The List That Keeps Growing

Three names before Tom Nicon: Daul Kim, Alexander McQueen, Isabella Blow. A sequence that shouldn’t exist, keeps adding entries anyway.

Nicon was found dead outside his Milan apartment on a Friday morning—twenty-two years old, fallen from a window, in town for Fashion Week, which opened that same day. Whether he jumped or fell, no one could say for certain. Whether the distinction changes anything is a different question.

A fellow model said what most people inside that world already know: People think we are young and beautiful and rich and happy. But we’re not. We go to castings and directors take one look at us and then we’re dismissed. You spend your whole life wondering what’s wrong with you. Why didn’t I get that job? You’re competing with your friends, you’re away from your family.

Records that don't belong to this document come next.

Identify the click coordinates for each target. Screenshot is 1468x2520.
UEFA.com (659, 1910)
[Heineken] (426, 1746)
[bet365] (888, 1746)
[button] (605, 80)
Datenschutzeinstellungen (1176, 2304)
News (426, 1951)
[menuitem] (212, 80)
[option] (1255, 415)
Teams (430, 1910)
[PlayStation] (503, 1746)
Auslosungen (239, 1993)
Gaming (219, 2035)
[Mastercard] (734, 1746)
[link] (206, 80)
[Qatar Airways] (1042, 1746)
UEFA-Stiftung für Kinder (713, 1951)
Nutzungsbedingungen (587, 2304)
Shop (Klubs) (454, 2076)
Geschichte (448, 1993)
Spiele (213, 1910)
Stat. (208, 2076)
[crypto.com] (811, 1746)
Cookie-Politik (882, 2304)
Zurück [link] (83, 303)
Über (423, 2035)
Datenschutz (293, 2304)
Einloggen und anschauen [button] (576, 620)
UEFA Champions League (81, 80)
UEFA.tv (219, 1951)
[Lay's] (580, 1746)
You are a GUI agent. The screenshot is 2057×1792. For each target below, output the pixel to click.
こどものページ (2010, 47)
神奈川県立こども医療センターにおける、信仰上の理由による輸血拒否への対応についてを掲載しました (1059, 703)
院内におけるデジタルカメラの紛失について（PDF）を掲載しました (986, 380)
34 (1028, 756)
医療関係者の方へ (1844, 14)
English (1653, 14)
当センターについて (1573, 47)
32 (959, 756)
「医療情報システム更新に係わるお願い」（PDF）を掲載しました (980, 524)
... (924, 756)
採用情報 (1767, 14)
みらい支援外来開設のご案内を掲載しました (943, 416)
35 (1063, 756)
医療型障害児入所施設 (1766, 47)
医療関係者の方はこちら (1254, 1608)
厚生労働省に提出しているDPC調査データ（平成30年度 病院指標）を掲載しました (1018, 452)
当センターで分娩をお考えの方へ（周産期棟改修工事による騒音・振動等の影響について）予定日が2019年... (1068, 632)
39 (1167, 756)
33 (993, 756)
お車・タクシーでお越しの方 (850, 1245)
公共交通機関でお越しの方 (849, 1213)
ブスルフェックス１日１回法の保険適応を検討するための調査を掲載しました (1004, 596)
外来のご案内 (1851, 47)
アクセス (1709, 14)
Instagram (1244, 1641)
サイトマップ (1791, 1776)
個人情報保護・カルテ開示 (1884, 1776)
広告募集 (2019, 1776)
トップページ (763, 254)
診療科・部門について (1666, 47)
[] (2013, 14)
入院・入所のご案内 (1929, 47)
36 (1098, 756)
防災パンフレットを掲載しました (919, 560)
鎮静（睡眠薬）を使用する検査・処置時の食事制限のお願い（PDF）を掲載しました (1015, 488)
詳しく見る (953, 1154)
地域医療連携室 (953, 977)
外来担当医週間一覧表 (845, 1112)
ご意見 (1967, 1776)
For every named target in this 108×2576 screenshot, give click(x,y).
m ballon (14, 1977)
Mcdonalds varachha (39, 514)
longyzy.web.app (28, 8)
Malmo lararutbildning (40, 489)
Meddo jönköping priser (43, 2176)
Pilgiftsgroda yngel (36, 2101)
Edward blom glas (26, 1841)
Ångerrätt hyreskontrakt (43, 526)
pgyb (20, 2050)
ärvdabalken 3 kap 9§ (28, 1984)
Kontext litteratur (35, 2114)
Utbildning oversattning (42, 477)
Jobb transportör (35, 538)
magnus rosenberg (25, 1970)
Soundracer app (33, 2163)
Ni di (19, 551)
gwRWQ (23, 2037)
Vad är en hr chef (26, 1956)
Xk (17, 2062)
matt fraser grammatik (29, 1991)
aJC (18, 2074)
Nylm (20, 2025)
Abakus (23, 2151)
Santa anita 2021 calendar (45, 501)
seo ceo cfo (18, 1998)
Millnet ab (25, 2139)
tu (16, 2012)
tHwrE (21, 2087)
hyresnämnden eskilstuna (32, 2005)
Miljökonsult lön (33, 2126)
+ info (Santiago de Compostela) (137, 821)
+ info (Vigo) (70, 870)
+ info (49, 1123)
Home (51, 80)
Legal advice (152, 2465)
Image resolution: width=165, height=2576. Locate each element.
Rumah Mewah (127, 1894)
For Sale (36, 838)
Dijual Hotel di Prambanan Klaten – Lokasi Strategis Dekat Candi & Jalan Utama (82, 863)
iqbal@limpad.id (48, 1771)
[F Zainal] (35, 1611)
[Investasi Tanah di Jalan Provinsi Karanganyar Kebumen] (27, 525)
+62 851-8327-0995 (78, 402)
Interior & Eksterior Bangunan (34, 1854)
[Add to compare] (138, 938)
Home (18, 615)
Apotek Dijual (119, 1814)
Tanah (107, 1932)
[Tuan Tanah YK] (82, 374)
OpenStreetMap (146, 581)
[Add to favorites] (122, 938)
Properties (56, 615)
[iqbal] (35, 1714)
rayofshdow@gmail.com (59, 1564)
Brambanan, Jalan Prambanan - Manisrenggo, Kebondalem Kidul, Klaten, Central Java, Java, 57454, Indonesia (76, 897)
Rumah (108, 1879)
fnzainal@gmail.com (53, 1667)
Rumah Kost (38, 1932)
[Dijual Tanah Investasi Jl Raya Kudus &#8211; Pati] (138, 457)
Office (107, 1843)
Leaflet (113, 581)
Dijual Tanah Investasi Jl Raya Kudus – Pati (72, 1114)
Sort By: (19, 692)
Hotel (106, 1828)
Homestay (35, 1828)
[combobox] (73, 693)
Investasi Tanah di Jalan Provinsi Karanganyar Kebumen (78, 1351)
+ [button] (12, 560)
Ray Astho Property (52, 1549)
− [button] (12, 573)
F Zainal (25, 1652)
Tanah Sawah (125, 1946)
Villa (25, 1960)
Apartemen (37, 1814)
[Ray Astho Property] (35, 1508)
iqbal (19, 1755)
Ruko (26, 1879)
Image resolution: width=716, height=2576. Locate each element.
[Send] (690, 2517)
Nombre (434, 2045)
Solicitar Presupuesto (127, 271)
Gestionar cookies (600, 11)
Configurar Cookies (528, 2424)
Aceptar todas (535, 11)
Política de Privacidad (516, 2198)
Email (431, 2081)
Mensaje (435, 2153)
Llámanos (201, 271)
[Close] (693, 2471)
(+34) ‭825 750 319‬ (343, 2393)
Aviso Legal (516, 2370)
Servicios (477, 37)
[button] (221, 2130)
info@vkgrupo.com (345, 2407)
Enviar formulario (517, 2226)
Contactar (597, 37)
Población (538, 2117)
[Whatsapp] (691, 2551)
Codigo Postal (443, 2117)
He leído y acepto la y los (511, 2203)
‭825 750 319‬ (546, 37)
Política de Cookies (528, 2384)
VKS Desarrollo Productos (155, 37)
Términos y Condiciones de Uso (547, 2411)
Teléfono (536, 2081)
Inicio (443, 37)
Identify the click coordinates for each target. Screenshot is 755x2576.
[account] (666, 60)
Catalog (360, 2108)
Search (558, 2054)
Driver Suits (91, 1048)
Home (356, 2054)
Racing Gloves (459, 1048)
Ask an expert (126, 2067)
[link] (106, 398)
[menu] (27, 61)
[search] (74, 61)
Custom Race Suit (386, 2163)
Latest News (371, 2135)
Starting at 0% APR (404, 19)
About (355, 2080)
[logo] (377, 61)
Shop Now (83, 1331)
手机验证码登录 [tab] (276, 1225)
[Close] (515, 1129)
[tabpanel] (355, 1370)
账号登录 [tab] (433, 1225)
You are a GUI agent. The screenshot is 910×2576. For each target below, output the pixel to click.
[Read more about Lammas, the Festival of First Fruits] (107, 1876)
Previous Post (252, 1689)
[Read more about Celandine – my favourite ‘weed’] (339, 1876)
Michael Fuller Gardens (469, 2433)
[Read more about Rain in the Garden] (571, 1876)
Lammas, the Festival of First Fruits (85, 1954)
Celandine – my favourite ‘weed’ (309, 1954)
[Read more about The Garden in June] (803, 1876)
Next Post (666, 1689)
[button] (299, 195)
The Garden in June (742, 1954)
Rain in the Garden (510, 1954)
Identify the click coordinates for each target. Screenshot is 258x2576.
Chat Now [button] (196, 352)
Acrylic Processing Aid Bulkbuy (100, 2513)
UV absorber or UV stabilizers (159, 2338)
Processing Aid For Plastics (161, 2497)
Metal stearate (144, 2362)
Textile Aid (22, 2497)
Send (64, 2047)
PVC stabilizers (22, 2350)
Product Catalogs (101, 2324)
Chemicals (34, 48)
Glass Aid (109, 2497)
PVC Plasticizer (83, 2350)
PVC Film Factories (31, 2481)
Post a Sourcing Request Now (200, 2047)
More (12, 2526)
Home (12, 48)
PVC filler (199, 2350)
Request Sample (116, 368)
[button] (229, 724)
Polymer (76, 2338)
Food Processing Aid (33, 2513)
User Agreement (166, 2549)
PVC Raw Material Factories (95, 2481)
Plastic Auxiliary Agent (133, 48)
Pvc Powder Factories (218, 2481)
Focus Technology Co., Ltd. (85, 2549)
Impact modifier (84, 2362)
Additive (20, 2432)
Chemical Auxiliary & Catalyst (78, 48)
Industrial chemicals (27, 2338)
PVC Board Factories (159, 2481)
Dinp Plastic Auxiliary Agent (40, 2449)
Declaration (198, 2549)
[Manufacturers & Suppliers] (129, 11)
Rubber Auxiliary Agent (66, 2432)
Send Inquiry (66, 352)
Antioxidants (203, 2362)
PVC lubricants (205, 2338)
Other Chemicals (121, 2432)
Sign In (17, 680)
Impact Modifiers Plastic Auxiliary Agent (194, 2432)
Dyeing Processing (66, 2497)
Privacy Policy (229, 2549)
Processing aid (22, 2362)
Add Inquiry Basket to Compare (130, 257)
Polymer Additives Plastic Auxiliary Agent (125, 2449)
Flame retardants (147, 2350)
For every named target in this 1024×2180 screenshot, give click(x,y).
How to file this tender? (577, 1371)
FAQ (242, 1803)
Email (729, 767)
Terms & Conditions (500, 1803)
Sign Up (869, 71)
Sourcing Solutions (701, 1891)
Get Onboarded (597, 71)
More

The pressure is immense. It’s not the fairytale life people would expect.

That quote lands harder than any industry statement. Fashion sells aspiration at industrial scale while running on the anxiety and exhaustion of people who can barely afford to be in the cities it sends them to. The gap between what the clothes represent and what the models experience is where something keeps breaking.

The conversation about the industry’s cost flares up every time another name gets added to the list, then fades before the next show. Shows go on. Tom Nicon was twenty-two and supposed to be at a runway that morning. My condolences to his family and friends.